Arms full of meat, folks filled their bags and their boxes, their strollers and their backpacks, and then quickly phoned their friends and neighbors and Aunt Marie and Uncle Billy and dear old Cousin Sue. There was excitement in the air. Soon people started pulling up to the curb, calling out: Is this the place with the free meat? And as long as it lasted, I kept saying, “Yes”. Perhaps it was The Great Methodist Meat Give-Away.
I have to admit, I had a great time. It was festive like a party. Seems people are pretty happy when you are handing them free steaks. Score one for the new pastor.
But our friend, Larry the Soup Kitchen Guy, isn’t looking too good. Screaming at the new pastor is one thing, but having a meat locker full of freezer-burned ribs is another. At best, it was bad planning. And it turns out, the church has been paying 75 bucks a month for that bad planning, and to store Larry’s frostbitten meat, but not anymore.
God bless the little old ladies of the SPR Committee : Dottie and Delores and Joy and Bea and Muriel. They inspected the kitchen and shuddered at the dirt and the roaches and sighed and shook their heads at the mountain of canned goods in that little back room, and then they begged me to run the soup kitchen.

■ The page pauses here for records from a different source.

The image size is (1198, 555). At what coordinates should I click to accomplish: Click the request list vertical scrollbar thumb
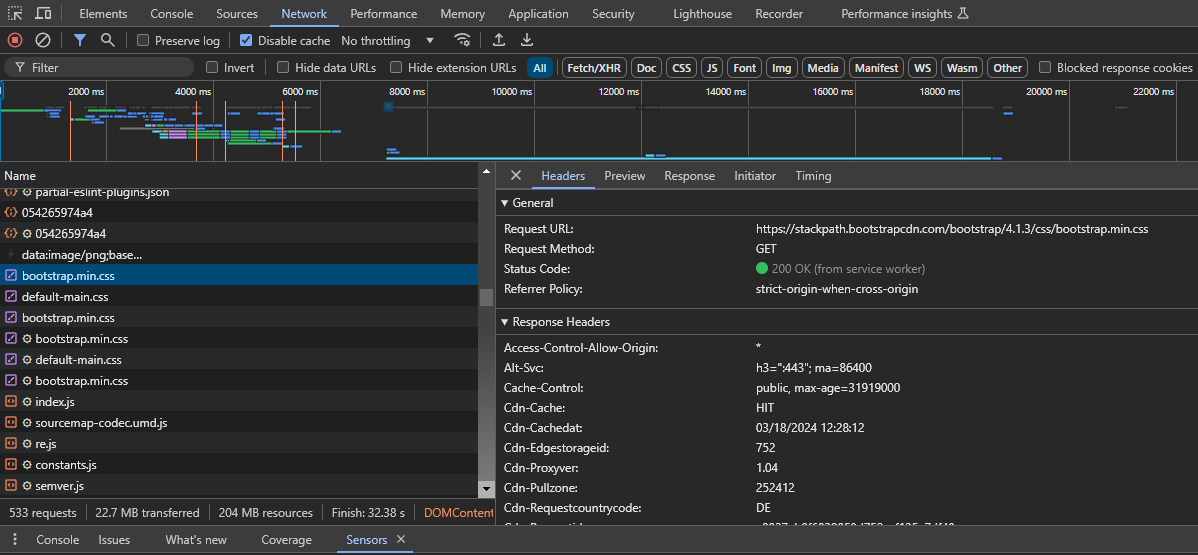(x=486, y=297)
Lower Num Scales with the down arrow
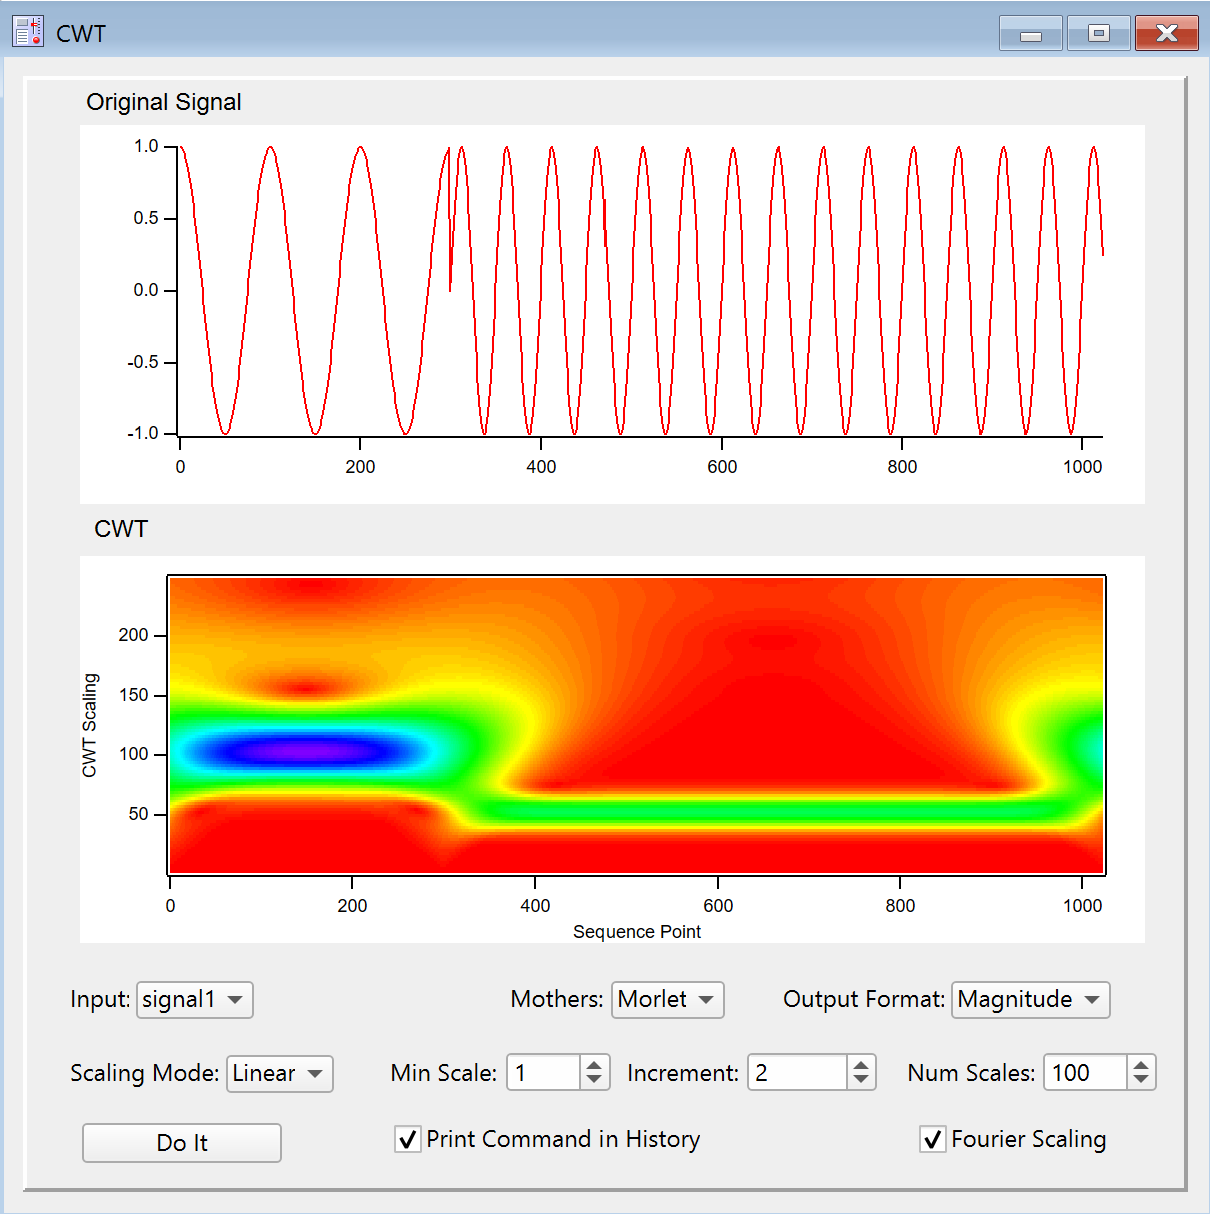 1141,1081
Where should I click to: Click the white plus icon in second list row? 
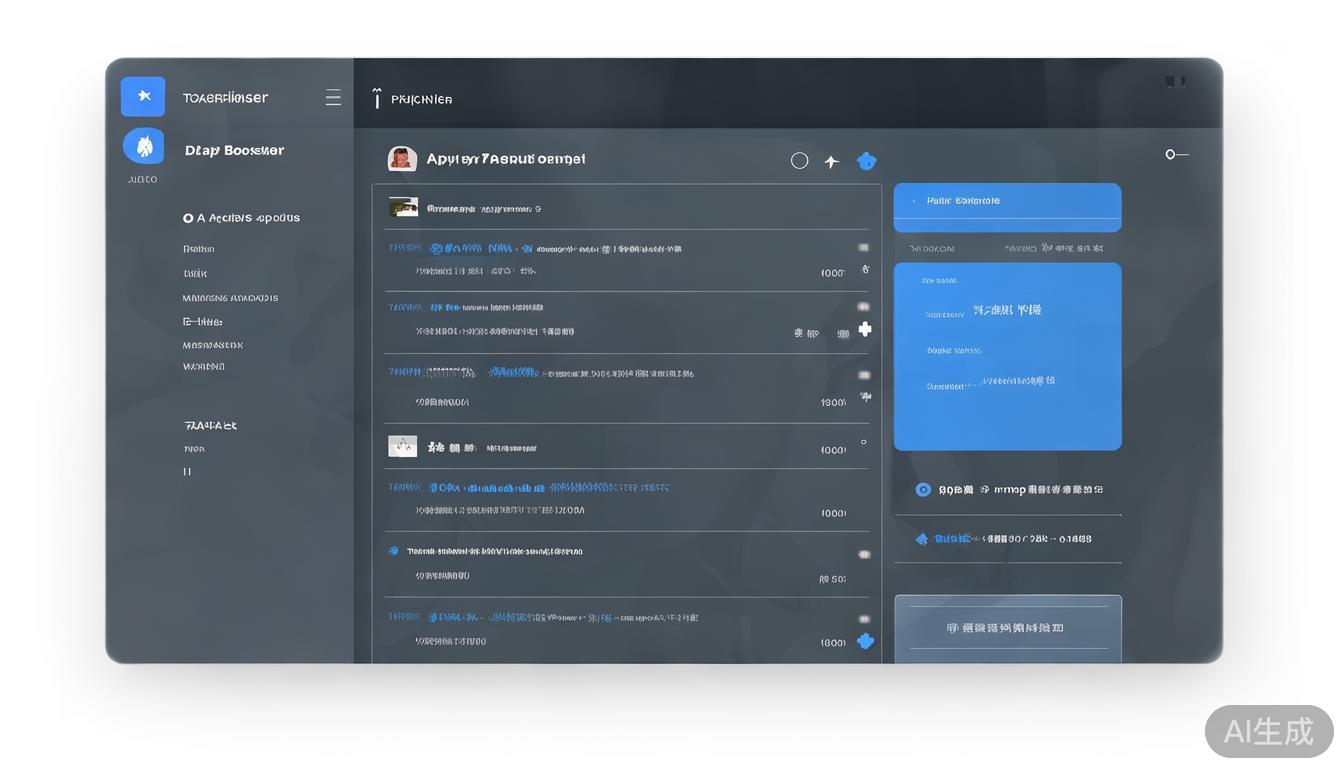[865, 329]
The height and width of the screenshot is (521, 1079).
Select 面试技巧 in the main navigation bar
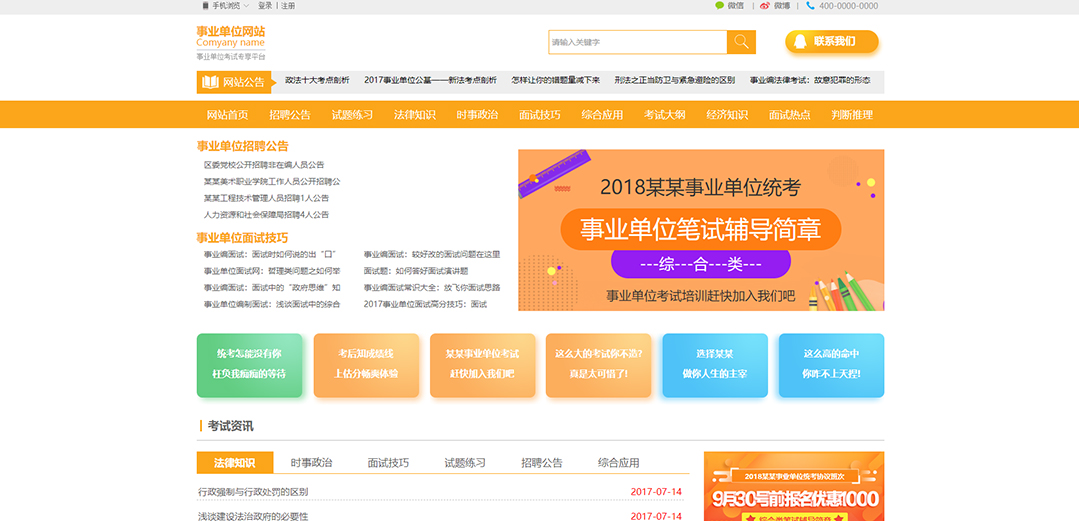tap(540, 115)
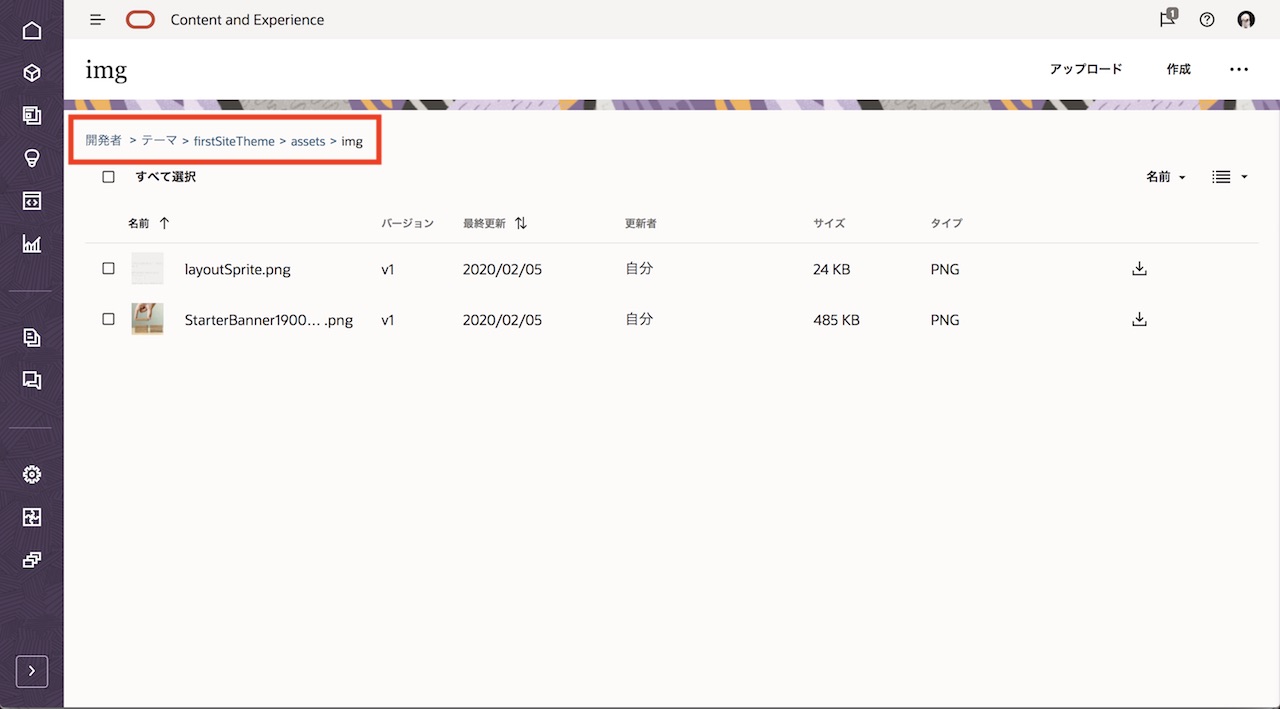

And it was over.
We waited for Larry on the curb this morning—the brave women of the SPR, huddled together in the doorway of the church, clutching their cell phones, at the ready to dial 911—and I simply stepped up to him as he stepped up on our sidewalk and said, “Give me your keys, please. All of them. Your services are no longer needed.” And I tried to look righteous. And he smiled, kinda. But he handed me the keys and got back into his car and drove away.
It was quiet and anti-climatic, a bloodless transfer of power. I almost felt bad for him. But what do you expect when you threaten a Methodist pastor in the kitchen of her own church and then take off for three days? And now I am the pastor and the director of the soup kitchen. Dear God, thank you and help me!
In many ways, it couldn’t have worked out better if I’d planned it. But I didn’t. Seemingly Machiavellian, it was an accidental coup, the Great Accidental Methodist Kitchen Coup and Meat Give-Away of 2004. As my father used to say, “Life turns on a dime.” And things stay interesting here in Kingston.